Text shown:
##########
I’ve been hearing a lot about kissing spine syndrome.   I’m not sure why I’m hearing about it now more than previously… I think perhaps kissing spine has always been plaguing humans and horses –  but maybe not well known in equines until recently.

My friend’s horse had it.  And, after much consternation then education, she decided to have the surgery.

Here is her story (Thank you, Nikki!):

I’m a big believer in sharing knowledge wherever/whenever you can. Especially when it comes to horses. For those of you who don’t know, River was diagnosed with the very common condition of overriding dorsal spinous processes, or “kissing spines”. I think we hear this term so often now, but it’s hard to put an actual picture to something going on that we can’t see. I wanted to share the images of his back before and after the partial resection of two dorsal spinous processes. I’ve got many friends on here who were previous peers of mine at UNH, or even professors- so feel free to share with others for educational purposes!
River made a full recovery and is doing GREAT. He went from being practically unrideable to being happy in his work. The BIGGEST thank you to the vets down at UGA for taking such great care of him. And to all of those along the way that supported me and my decision to do this -you know who you are
I know when I was battling with the decision to follow through with the surgery- any bit of information/positive stories helped.
**Full disclosure here- I am NOT a vet- so I am no expert on this topic. And what worked for my horse in this situation doesn’t mean it would necessarily work for others. I just thought I would share his success story**

Before. The second to last thoracic dorsal spinous process is overriding the one behind it. And those prior with a lighter tint around the edges show trauma where they would soon be touching.

A better view of the “kissing spines”.


Post surgery. Two were taken even though there was only one spot that was actually touching. Dr. Peroni thought it wise to remove another process as the likely hood of it becoming kissing spines was very high.


I found this article from UC Davis which shows the outcome of trials using horses with kissing spine.  Standing Surgery does seem to be the best option.   However, I’m sure each case is different – just like humans with kissing spine.

Click image to go to article

Kissing Spines
by Amy Young
July 29, 2019

What are kissing spines?

Overriding (or impinging) dorsal spinous processes (ORDSP), or “kissing spines”, occur when vertebrae in the spine are too close together, rather than being spaced apart as in a healthy spine. This results in touching or overlapping of two or more of the bony projections at the top of each vertebrae (spinous processes). In some horses, this can cause consistent, low-grade pain, but many horses do not exhibit any clinical signs.

The locations and number of vertebrae involved can vary. Kissing spines most commonly occur between thoracic vertebrae (T) 13 and 18, with T15 the most often affected. This is the site where the angle of the dorsal spinal process changes orientation. It is also the site directly under the saddle and the rider’s seat. Kissing spines have also been observed in the lumbar vertebrae, but this is less common.
##########
[Saved entries]

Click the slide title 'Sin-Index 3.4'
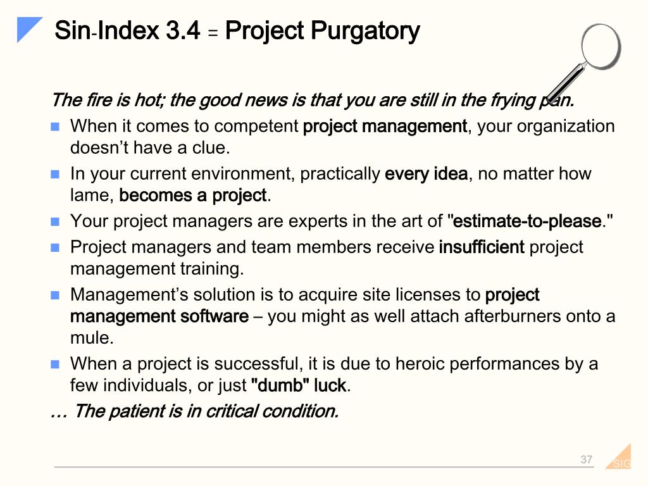Image resolution: width=648 pixels, height=486 pixels. (127, 30)
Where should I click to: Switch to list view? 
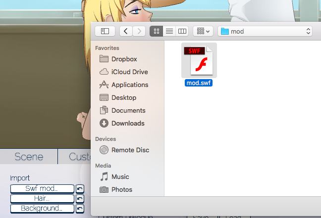(x=169, y=31)
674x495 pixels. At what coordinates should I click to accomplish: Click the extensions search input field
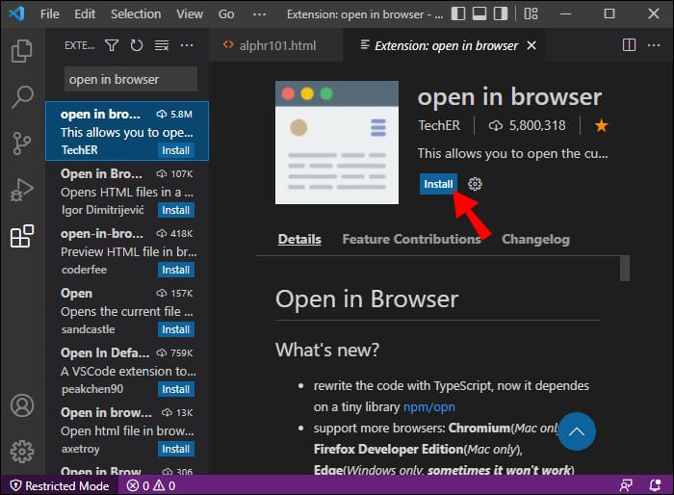click(x=130, y=79)
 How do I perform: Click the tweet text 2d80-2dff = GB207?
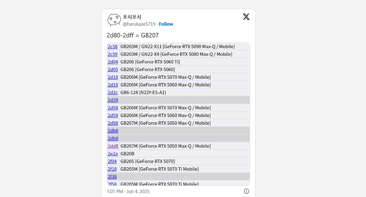pos(133,35)
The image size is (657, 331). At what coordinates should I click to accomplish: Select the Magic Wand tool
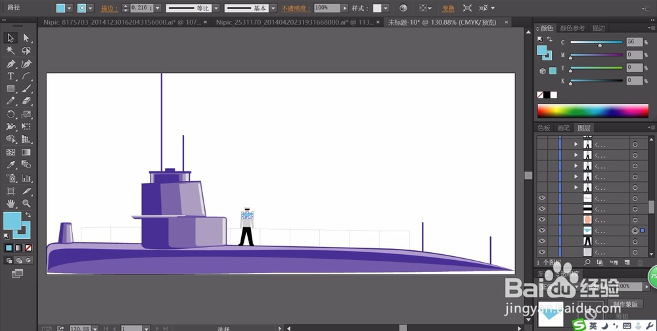pos(11,51)
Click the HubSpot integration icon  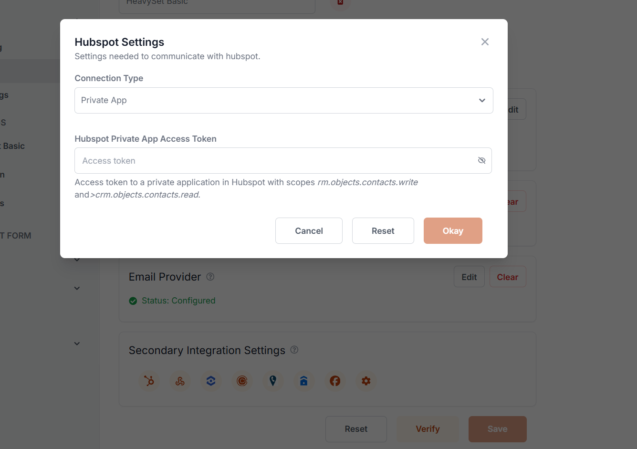coord(149,381)
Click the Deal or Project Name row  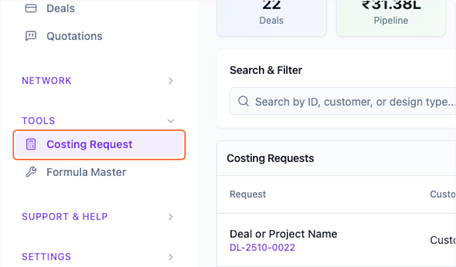pos(283,234)

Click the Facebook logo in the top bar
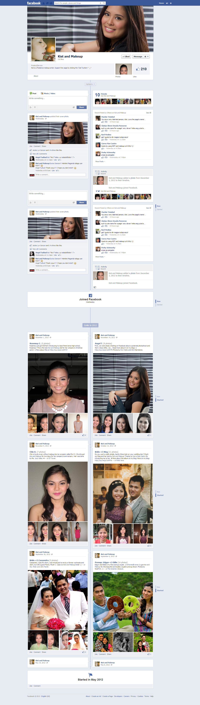34,3
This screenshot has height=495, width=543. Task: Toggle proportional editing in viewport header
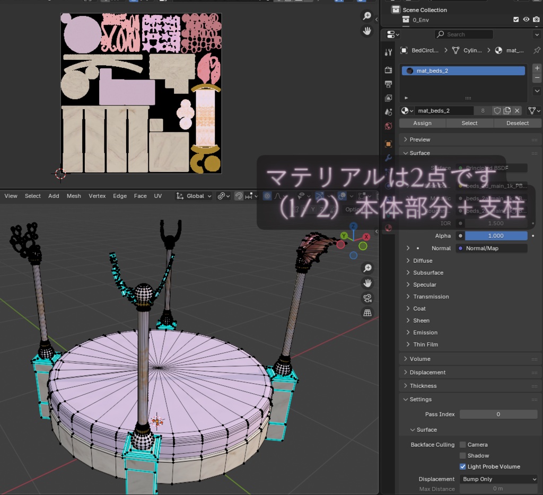(x=267, y=196)
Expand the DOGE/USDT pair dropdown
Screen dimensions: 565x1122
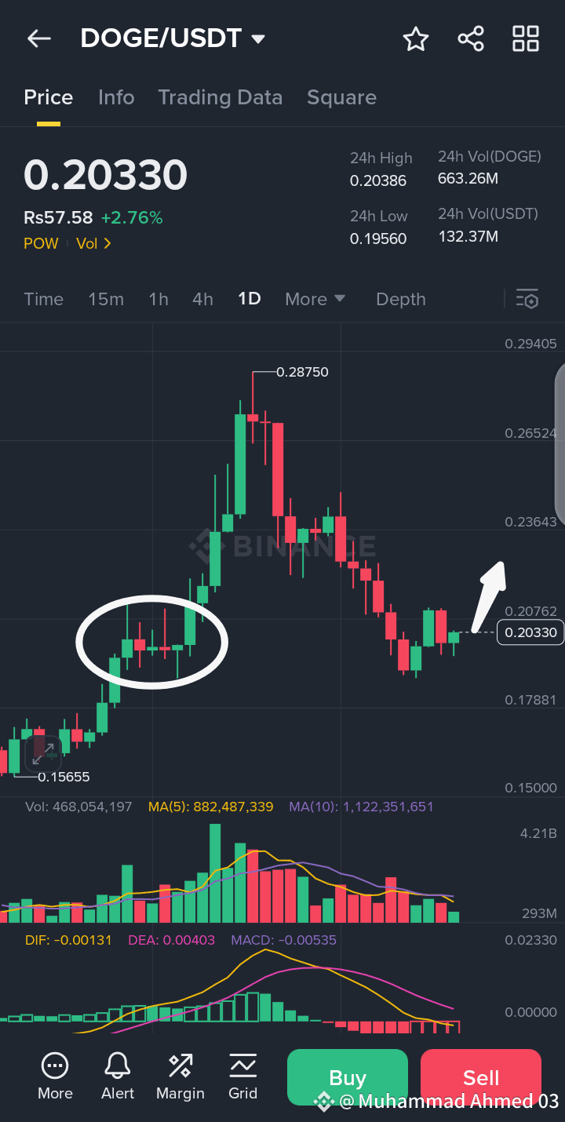(257, 38)
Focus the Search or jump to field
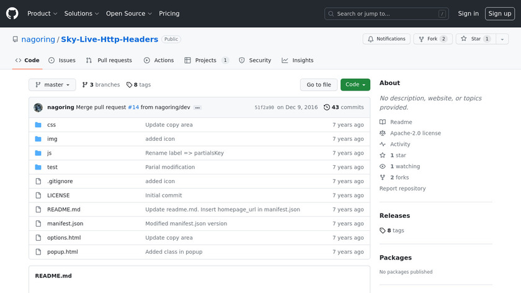 (x=386, y=14)
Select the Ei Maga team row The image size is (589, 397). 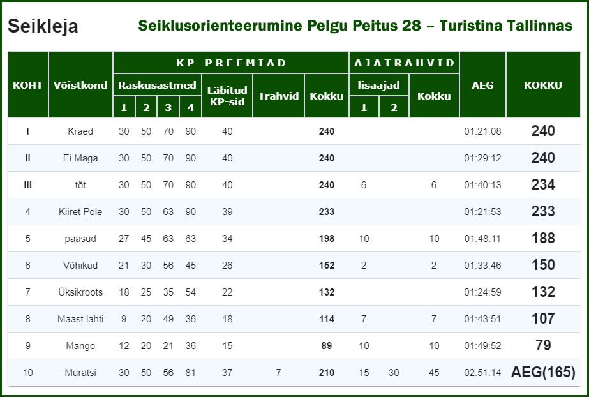294,158
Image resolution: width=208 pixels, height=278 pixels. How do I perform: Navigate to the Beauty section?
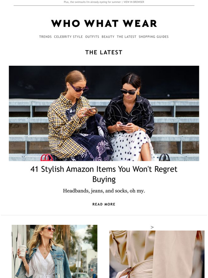click(108, 37)
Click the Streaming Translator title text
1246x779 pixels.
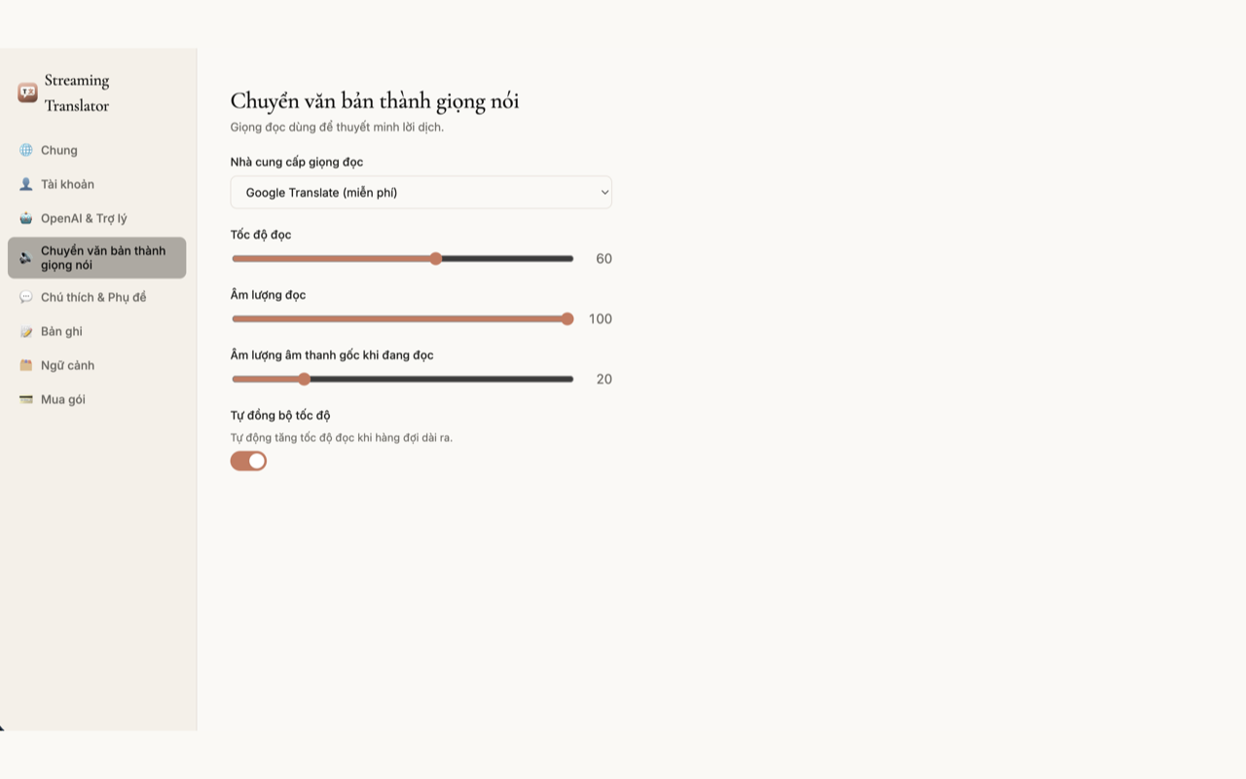point(77,93)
##########
Exercises:
1. In the text on kissing spines, between which thoracic vertebrae do kissing spines most commonly occur?
2. Reproduce the part of the text on kissing spines starting with "My friend’s horse" and going on through "for educational purposes!".

Task-by-task outputs:
1. Between thoracic vertebrae 13 and 18.

2.
My friend’s horse had it.  And, after much consternation then education, she decided to have the surgery.

Here is her story (Thank you, Nikki!):

I’m a big believer in sharing knowledge wherever/whenever you can. Especially when it comes to horses. For those of you who don’t know, River was diagnosed with the very common condition of overriding dorsal spinous processes, or “kissing spines”. I think we hear this term so often now, but it’s hard to put an actual picture to something going on that we can’t see. I wanted to share the images of his back before and after the partial resection of two dorsal spinous processes. I’ve got many friends on here who were previous peers of mine at UNH, or even professors- so feel free to share with others for educational purposes!